_EXERCISE DATA:_

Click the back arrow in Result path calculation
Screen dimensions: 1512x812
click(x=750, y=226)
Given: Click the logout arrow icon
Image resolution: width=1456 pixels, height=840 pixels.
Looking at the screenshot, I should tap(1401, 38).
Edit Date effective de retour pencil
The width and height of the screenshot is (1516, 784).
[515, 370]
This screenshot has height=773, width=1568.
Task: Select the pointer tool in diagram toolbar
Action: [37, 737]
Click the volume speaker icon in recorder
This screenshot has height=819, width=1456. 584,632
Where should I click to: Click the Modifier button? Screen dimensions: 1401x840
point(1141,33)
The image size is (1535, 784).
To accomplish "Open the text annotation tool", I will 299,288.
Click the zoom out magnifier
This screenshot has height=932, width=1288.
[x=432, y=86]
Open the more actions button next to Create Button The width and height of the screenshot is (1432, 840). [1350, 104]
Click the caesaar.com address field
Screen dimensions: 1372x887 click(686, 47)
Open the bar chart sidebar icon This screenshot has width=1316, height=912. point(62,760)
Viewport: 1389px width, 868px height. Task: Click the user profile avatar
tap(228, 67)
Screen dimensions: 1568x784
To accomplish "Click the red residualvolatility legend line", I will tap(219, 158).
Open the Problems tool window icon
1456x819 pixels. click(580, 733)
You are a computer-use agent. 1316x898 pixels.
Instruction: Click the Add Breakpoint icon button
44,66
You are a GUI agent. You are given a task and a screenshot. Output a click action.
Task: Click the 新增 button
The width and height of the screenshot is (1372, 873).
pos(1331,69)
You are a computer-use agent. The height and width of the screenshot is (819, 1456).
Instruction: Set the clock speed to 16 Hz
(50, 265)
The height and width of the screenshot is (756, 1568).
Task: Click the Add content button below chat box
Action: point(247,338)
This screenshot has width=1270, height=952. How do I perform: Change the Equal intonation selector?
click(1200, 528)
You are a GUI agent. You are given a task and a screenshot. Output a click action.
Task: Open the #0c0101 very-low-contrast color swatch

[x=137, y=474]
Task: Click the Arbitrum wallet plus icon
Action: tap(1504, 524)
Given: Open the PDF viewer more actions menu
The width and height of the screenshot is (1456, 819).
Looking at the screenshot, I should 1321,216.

_EXERCISE GOAL:_ Give the lines of the material above again, exactly, from its first line through the line that contains "You are a computer-use agent. 1316x898" and no further.

_THE COMPLETED TASK:_
Click the back arrow in Result path calculation
Screen dimensions: 1512x812
click(x=750, y=226)
Given: Click the logout arrow icon
Image resolution: width=1456 pixels, height=840 pixels.
Looking at the screenshot, I should tap(1401, 38).
Edit Date effective de retour pencil
The width and height of the screenshot is (1516, 784).
[515, 370]
This screenshot has height=773, width=1568.
Task: Select the pointer tool in diagram toolbar
Action: [37, 737]
Click the volume speaker icon in recorder
This screenshot has height=819, width=1456. 584,632
Where should I click to: Click the Modifier button? Screen dimensions: 1401x840
point(1141,33)
The image size is (1535, 784).
To accomplish "Open the text annotation tool", I will 299,288.
Click the zoom out magnifier
This screenshot has height=932, width=1288.
[x=432, y=86]
Open the more actions button next to Create Button The width and height of the screenshot is (1432, 840). [1350, 104]
Click the caesaar.com address field
Screen dimensions: 1372x887 click(686, 47)
Open the bar chart sidebar icon This screenshot has width=1316, height=912. point(62,760)
Viewport: 1389px width, 868px height. Task: Click the user profile avatar
tap(228, 67)
Screen dimensions: 1568x784
To accomplish "Click the red residualvolatility legend line", I will tap(219, 158).
Open the Problems tool window icon
1456x819 pixels. click(580, 733)
You are a computer-use agent. 1316x898 pixels.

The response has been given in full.